Nel corso della CIM, due squadre si confrontano per cercare di negoziare al meglio davanti ad un mediatore. Ma come è possibile dimostrare chi sia effettivamente il migliore se lo scopo non è quello di prevalere bensì di collaborare al meglio?

Farei una premessa. Non so se sia esatto dire che lo scopo della mediazione è collaborare al meglio.

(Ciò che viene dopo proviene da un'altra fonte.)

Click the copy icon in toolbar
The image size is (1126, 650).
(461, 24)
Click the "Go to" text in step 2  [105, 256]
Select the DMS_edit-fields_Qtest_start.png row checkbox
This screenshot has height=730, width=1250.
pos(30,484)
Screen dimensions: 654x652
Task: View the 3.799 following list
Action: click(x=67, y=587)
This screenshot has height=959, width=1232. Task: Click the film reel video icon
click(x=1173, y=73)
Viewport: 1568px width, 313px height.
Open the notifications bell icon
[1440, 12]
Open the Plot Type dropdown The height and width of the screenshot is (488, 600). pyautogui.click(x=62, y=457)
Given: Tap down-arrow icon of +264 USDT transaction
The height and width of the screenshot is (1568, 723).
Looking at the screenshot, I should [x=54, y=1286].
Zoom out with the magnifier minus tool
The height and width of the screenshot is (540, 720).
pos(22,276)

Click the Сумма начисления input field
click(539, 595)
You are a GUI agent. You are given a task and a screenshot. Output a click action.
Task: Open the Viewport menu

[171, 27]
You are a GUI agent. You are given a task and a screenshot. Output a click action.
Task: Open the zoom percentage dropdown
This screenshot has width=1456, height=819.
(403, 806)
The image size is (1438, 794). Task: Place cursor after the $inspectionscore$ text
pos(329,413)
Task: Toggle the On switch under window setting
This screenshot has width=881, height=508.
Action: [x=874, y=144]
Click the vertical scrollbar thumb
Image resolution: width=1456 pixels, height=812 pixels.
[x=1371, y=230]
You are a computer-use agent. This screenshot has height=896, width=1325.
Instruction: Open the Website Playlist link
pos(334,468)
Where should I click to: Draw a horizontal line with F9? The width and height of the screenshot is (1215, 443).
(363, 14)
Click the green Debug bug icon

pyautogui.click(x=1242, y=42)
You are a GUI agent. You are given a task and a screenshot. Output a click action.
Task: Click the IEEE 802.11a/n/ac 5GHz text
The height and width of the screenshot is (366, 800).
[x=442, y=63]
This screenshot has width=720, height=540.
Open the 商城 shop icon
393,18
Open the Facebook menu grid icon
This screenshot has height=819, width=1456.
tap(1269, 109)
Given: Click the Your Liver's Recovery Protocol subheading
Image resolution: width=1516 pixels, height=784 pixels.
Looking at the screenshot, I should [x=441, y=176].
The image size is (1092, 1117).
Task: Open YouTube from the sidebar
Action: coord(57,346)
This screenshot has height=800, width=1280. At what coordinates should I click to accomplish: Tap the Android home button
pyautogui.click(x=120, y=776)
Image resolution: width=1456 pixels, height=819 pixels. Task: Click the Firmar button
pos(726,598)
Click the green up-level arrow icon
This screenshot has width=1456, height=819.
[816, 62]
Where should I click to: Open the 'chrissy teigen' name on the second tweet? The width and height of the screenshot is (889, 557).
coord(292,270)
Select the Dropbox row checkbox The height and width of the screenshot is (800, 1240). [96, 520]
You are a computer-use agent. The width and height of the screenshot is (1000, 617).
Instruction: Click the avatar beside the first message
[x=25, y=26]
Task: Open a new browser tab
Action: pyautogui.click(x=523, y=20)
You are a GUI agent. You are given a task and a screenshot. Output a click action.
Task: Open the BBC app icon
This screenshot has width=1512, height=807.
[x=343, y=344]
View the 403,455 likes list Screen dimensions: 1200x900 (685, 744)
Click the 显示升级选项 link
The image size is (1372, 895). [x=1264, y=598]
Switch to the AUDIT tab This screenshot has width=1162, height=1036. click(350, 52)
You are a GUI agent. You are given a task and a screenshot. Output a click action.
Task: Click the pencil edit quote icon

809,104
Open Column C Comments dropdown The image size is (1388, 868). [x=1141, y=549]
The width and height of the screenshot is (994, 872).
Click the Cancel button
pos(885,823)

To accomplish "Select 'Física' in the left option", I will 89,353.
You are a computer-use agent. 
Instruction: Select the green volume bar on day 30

Io direi che per le parti lo scopo della mediazione è trovare una soluzione al problema dato dalla controversia, che sia accettabile per entrambe e quindi una soluzione che invece di identificare vincitori e vinti, tracci una terza strada.
Le squadre che si confrontano nella CIM dovrebbero pertanto dimostrare la capacità di negoziare seguendo la terza strada. “Seguire la terza strada” significa identificare quelli che sono i propri bisogni e essere consapevoli di quali sono le proprie priorità, ascoltare l’altra parte per capire quali sono i suoi bisogni e priorità, cercare bisogni comuni e una soluzione condivisa che rispetti al meglio le priorità di entrambe le parti.
La squadra migliore è quella che meglio riesce a uscire da uno schema di ragionamento ragione / torto e lavora per una soluzione pratica, non tanto per spirito di collaborazione, ma piuttosto con la consapevolezza di volere / potere raggiungere un risultato migliore negoziando piuttosto che andando in giudizio.

Si discute sempre molto di quale sia il ruolo di un avvocato in mediazione. Nella CIM i ragazzi, ancora studenti, riescono ad entrare nella parte in modo efficace?

Certamente non è facile per degli studenti ricoprire il ruolo di avvocato in mediazione. Diciamoci la verità spesso non è facile nemmeno per dei “veri avvocati”.
L’errore che si riscontra spesso è che “fare l’avvocato” in mediazione si ritiene sinonimo di essere aggressivi o far valere i diritti dell’assistito. Partendo da queste premesse si ritiene che un “bravo avvocato” in mediazione debba intervenire poco. In verità l’avvocato in mediazione dovrebbe condurre la negoziazione, consapevole delle priorità del proprio assistito, cedendo il passo alla parte lì dove ci sono aspetti personali, tecnici o commerciali da esaminare. L’incontro di mediazione dovrebbe sempre essere accuratamente preparato in modo che parte ed avvocato possano agire in squadra.
Nell’ambito della CIM, considerando il ruolo svolto dall’avvocato, io solitamente cerco di capire se parte e avvocato hanno studiato una strategia e premio l’avvocato che interviene guidando il cliente verso gli obiettivi che si sono posti.

Qual è l’aspetto più difficile del valutare le squadre?

Valutare capacità di negoziazione è molto difficile, perché le prestazioni di ciascuna parte dipendono non solo dalle proprie capacità ma anche dalla capacità e dalla modalità di reazione dell’altra. Ritengo che in una competizione, se si vuole fare una valutazione equa, bisogna necessariamente essere oggettivi e fare riferimento a dei parametri prestabiliti.

Anche in questa Competizione, alla fine, ci sono vincitori e vinti. Ma non è un controsenso, parlando di mediazione?
Non credo che sia un controsenso parlare di vincitori visto che una competizione la si fa per identificare il migliore. Nel caso della CIM sarà la squadra che ha dimostrato le migliori capacità di prendere parte ad una mediazione.